Library speaker warns of pests’ assault on hemlock trees

A branch of hemlock showing the white balls created by the hemlock woolly adelgids is shown.

LYNDEBOROUGH – New Hampshire’s hemlock trees are under attack by several pests.

“It’s huge problem,” Jennifer Weiner told a gathering at the J.A. Tarbell Library on Monday, March 20.

Woolly adelgids were first observed in in this area in 2000, elongated hemlock scale in 2006 and a blight called sirococcus tsugae last year.

The spread northward is being aided by climate change, Weiner said.

Those pests, plus the last couple of years of drought, have stressed the trees, she said. They could probably survive any one of them, but when you get two or three, it weakens the trees and attracts the native hemlock borers.
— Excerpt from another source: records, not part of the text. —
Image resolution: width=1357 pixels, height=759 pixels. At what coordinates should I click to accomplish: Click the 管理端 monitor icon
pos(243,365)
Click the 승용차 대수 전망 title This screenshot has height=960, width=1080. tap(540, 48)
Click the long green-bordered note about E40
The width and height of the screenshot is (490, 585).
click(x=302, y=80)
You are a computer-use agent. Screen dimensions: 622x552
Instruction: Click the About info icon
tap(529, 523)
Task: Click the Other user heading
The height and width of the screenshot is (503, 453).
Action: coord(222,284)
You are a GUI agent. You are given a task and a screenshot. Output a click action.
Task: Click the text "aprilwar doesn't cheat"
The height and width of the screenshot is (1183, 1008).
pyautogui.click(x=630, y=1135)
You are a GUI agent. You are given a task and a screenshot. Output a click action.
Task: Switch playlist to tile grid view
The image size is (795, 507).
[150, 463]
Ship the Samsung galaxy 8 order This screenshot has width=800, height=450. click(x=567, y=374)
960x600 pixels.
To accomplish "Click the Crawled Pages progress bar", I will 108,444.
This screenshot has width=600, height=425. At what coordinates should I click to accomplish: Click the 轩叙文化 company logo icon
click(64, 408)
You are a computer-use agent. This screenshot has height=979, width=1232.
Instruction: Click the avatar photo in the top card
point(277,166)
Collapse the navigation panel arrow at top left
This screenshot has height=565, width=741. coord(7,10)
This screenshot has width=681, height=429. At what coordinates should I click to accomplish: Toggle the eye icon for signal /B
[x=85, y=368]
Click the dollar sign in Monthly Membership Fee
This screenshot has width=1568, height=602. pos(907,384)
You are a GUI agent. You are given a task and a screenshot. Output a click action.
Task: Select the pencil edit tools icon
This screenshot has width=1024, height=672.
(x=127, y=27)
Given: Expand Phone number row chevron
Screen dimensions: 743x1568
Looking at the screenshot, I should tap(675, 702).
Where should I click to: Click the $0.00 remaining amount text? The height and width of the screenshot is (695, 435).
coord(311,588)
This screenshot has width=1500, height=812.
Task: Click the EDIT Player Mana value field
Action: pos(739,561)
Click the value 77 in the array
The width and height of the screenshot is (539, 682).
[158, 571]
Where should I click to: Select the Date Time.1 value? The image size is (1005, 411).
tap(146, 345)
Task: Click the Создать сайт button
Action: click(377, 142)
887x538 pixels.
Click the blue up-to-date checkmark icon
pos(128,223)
Woodpeckers like the borer larvae, she said, and dig them out, leaving holes. She showed a picture of a tree trunk covered with holes caused mainly by the birds.

But Weiner said there are things a person can do to save the trees that are important to you – landscape trees, and especially nice or old ones.

“We do an annual survey for adelgid,” she said, “checking the northern border. We have found all of these in Lyndeborough.”

Weiner was accompanied by Lee Gilman, of Amherst, a professional arborist, who described the various kinds of systemic treatments. Some are applied to the soil around the trunk, and some are sprayed on the branches.

“There are many nontoxic kinds,” he said, “which work well, but take a little longer.”

He also noted, “You can’t treat the whole forest.” A stand of trees should be thinned to the best, and those should then be cared for.

Weiner listed the various pests, noting what should be looked for.

For adelgids, she said, “Look for little fuzzy balls, where they get their name ‘woolly.’ “ For scale, “Look on the needles.” The fungus causes the branch tips to die.

Asked about the future of the trees, she said, “Within the next 10 years, I expect a lot of mortality. In the long term, we don’t know. Who knows what we will come up with?”

Resident Leo Trudeau asked about the effects of pesticides on soil and water.

Where the ground is treated, right around the tree, it kills the worms, Gilman said, but it “isn’t particularly mobile in the soil.” He added, “An integrated pest management program is the best.”

Trudeau said he was removing trees as they died.

Weiner was the library’s Third Monday speaker, a program arranged by program coordinator Regina Conrad.